Milov also stressed that even a period of turbulence leading to stronger democracy as suggested before would not immediately turn Russia into a western European republic. “When you speak about change, people think about Western types of democracy, forget it. We’re looking towards a more imperfect system but a better system, one where more voices need to be heard? More oppenness, competitiveness, we don’t need to western standards yet, get more competitiveness first!”
When asked what he’d do about the state media monopoly from the United States, Milov’s proposed first steps of action were simple-don’t let these moguls and oligarchs invest in the west.

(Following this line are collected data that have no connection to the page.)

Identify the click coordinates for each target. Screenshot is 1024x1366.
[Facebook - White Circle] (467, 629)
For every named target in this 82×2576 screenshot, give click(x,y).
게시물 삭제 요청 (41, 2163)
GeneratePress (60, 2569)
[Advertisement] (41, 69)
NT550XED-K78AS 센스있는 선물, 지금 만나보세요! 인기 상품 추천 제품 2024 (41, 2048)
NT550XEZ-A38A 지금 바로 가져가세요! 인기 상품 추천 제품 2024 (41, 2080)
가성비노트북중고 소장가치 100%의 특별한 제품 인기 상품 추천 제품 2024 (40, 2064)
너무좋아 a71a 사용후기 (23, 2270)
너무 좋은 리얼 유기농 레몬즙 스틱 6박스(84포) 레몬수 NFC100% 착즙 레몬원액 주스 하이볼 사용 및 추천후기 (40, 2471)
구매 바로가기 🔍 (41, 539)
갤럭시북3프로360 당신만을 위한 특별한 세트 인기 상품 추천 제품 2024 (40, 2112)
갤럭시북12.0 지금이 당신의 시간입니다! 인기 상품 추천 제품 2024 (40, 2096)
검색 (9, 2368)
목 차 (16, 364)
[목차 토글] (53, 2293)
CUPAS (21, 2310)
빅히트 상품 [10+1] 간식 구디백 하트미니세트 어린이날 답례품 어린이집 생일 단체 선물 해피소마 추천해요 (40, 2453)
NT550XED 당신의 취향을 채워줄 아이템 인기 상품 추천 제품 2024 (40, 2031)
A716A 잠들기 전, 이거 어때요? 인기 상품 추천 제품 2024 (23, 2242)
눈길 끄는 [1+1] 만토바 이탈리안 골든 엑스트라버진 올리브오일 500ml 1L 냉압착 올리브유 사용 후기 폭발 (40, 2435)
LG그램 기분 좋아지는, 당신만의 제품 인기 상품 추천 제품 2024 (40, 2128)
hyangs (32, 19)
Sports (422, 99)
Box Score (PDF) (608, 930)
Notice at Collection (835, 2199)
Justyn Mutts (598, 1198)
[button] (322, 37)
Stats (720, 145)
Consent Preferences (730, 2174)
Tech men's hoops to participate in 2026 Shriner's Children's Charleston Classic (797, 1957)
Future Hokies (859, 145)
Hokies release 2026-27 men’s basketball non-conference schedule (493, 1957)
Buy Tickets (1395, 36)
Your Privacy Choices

It’s going to take a long time. It’s going to be turbulent and likely met with substantial skepticism and opposition. It may present problems for the governments in Russia’s neighbors. And it may not be in 2016 when the Duma elections are held or even in 2018 when Russians go back to the polls to elect a president for the next six years. And perhaps most importantly, despite the romaticization of Ukraine’s Maidan Revolution, it probably won’t happen with crowds jamming Red Square for months upon months. But Russia’s stagnant and precarious position today will be called into question sooner or later. It’s up to the people to figure out how to steer the country to strength in democracy, economic diversity, and clean governance.